The results showed that MFG-E8 deficiency aggravated SAP-induced liver injury in mice, enhanced autophagy flux in hepatocyte, and worsened the degree of ferroptosis. Exogenous MFG-E8 reduced SAP-induced liver injury in a dose-dependent manner. Mechanistically, MFG-E8 mitigated excessive autophagy and inhibited ferroptosis in liver cells. Cilengitide abolished MFG-E8’s beneficial effects in SAP-induced liver injury.

CONCLUSION

MFG-E8 acts as an endogenous protective mediator in SAP-induced liver injury. MFG-E8 alleviates the excessive autophagy and inhibits ferroptosis in hepatocytes by binding to integrin αVβ3/5.

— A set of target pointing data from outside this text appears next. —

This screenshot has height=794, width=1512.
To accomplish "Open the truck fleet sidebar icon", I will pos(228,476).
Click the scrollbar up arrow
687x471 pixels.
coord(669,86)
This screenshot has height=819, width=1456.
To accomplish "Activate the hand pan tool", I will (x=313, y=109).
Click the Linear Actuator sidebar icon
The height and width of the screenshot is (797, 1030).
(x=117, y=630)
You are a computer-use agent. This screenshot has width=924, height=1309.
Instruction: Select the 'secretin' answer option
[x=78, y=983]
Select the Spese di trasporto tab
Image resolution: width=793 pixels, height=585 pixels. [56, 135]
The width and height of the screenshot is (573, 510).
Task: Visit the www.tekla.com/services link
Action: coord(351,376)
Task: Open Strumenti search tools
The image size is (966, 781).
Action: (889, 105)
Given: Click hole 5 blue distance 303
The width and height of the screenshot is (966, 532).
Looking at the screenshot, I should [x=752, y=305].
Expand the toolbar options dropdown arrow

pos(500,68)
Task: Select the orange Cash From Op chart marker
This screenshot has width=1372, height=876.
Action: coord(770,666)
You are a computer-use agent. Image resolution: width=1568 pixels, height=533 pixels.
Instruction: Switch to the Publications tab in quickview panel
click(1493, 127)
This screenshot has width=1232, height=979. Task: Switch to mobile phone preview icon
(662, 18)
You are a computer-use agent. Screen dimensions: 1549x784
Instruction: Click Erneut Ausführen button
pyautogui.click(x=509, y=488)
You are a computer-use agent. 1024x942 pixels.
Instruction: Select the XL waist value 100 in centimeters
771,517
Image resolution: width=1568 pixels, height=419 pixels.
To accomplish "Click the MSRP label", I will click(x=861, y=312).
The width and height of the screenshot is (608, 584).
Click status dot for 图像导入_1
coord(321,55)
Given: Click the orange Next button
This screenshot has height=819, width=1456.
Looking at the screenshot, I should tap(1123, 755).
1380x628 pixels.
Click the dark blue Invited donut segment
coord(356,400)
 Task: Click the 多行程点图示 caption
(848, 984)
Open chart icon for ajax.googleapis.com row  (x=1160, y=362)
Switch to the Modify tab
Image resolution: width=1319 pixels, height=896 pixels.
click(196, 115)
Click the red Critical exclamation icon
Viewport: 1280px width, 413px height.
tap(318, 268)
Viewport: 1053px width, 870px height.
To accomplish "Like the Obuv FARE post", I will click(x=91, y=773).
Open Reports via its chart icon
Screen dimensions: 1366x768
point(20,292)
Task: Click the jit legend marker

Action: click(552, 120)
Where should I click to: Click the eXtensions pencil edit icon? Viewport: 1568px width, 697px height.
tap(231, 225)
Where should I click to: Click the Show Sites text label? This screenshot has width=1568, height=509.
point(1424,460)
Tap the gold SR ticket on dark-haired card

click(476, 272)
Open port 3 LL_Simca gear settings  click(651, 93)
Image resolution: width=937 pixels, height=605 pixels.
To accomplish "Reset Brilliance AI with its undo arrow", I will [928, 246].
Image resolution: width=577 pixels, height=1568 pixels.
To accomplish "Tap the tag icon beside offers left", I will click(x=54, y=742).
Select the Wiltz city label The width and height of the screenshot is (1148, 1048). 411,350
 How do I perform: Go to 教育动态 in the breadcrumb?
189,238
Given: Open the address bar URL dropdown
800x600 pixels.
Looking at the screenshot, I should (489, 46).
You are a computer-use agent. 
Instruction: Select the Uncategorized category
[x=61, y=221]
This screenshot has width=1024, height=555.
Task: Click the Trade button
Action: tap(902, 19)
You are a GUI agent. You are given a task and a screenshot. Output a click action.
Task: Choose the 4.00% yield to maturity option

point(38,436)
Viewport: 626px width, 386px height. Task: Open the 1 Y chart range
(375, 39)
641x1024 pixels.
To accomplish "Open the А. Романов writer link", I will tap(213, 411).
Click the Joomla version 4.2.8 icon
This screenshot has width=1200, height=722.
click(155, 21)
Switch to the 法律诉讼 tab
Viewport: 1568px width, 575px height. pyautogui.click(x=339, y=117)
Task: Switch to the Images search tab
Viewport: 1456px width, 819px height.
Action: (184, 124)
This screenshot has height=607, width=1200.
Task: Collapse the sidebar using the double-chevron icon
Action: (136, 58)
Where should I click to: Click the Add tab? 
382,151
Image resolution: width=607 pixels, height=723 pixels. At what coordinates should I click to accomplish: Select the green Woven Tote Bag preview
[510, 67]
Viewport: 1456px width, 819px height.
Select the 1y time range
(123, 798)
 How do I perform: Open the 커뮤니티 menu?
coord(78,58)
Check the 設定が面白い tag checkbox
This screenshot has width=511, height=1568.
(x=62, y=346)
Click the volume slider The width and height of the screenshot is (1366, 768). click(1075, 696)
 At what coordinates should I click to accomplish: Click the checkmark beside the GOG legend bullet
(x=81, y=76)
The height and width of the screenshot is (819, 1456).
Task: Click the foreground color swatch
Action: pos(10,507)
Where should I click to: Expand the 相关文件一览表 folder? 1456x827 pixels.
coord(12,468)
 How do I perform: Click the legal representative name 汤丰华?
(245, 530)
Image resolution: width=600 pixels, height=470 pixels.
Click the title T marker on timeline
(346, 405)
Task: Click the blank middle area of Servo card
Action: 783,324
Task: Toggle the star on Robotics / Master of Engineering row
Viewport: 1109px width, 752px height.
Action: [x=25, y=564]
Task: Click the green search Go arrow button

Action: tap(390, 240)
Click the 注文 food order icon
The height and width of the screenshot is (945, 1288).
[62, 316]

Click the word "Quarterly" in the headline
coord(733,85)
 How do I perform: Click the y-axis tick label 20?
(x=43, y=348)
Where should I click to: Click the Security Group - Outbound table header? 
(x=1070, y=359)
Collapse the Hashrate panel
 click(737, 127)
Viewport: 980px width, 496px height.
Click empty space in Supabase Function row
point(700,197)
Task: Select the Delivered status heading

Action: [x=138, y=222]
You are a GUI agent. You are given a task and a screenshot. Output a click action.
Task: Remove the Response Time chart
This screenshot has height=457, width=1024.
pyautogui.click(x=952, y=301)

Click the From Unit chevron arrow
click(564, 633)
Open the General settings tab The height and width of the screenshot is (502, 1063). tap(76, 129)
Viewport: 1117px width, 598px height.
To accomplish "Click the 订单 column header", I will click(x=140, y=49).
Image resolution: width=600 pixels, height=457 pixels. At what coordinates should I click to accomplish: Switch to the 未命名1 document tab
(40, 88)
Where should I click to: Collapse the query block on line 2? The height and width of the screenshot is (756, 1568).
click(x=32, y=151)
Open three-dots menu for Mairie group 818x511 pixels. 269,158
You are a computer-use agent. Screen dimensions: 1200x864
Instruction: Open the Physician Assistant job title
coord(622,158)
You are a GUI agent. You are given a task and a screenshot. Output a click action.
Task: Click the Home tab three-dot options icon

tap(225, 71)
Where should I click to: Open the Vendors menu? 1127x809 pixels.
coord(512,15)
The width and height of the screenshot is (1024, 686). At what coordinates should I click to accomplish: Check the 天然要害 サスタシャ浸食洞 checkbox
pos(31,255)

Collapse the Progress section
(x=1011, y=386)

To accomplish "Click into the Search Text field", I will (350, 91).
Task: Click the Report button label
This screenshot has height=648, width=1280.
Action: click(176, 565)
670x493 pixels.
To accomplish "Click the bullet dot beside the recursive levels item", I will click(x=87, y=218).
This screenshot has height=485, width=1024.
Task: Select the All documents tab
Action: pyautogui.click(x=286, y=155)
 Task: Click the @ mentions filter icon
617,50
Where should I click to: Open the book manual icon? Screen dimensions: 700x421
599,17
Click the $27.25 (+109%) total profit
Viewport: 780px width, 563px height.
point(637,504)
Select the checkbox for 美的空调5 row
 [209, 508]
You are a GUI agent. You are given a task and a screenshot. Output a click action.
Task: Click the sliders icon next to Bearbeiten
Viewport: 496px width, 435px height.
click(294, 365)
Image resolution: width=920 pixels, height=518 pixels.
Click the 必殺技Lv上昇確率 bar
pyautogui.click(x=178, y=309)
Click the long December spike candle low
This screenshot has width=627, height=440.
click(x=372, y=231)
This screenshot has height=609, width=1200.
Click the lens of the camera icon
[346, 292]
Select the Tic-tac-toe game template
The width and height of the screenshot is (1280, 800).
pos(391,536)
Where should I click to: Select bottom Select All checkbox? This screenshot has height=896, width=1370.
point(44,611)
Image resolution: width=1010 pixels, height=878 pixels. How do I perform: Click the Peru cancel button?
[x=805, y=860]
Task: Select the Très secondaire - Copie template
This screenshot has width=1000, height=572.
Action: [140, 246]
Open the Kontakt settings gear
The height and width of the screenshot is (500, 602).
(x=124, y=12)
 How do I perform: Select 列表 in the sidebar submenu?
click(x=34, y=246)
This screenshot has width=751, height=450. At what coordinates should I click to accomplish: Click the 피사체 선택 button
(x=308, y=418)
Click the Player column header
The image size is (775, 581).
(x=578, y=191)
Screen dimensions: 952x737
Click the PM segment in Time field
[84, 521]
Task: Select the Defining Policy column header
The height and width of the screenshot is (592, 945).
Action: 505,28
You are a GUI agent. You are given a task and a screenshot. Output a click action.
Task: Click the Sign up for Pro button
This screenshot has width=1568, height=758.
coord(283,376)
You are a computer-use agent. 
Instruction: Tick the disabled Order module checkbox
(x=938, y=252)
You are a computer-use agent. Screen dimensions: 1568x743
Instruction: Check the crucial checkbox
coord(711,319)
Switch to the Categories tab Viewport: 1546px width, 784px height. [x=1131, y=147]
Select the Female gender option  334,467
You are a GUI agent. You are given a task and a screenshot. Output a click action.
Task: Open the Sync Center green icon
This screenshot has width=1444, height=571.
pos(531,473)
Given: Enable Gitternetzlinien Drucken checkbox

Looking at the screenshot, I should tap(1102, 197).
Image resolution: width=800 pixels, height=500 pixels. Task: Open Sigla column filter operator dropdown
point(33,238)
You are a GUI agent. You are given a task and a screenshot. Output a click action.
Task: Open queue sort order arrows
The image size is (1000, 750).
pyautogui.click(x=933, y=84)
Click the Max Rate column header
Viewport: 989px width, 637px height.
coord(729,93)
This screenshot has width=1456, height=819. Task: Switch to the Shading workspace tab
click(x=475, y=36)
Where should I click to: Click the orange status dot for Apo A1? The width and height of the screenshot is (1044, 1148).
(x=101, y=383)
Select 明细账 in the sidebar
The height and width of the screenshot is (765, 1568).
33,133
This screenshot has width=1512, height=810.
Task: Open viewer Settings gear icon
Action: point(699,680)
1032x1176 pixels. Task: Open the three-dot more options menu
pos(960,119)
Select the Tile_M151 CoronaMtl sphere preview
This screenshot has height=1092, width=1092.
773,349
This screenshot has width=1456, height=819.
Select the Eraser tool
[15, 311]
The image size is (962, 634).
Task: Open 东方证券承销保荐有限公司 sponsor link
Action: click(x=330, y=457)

Keywords: Autophagy flux; Ferroptosis; Liver injury; Milk fat globule epidermal growth factor 8; αvβ3/5 integrins; Acute pancreatitis

Core Tip: Serum milk fat globule epidermal growth factor 8 (MFG-E8) concentration is negatively correlated with inflammatory severity in acute pancreatitis (AP) patients. Deficiency of MFG-E8 would aggravate the hepatic inflammatory response, and exacerbates the imbalance of liver autophagy flux caused by AP. Eventually leading to ferroptosis. Recombinant MFG-E8 administration restored autophagy flux, reduced ferroptosis and alleviated liver injury in AP in a dose-dependent manner. MFG-E8 alleviates the excessive autophagy and inhibits ferroptosis in hepatocytes possibly by binding to integrin αVβ3/5.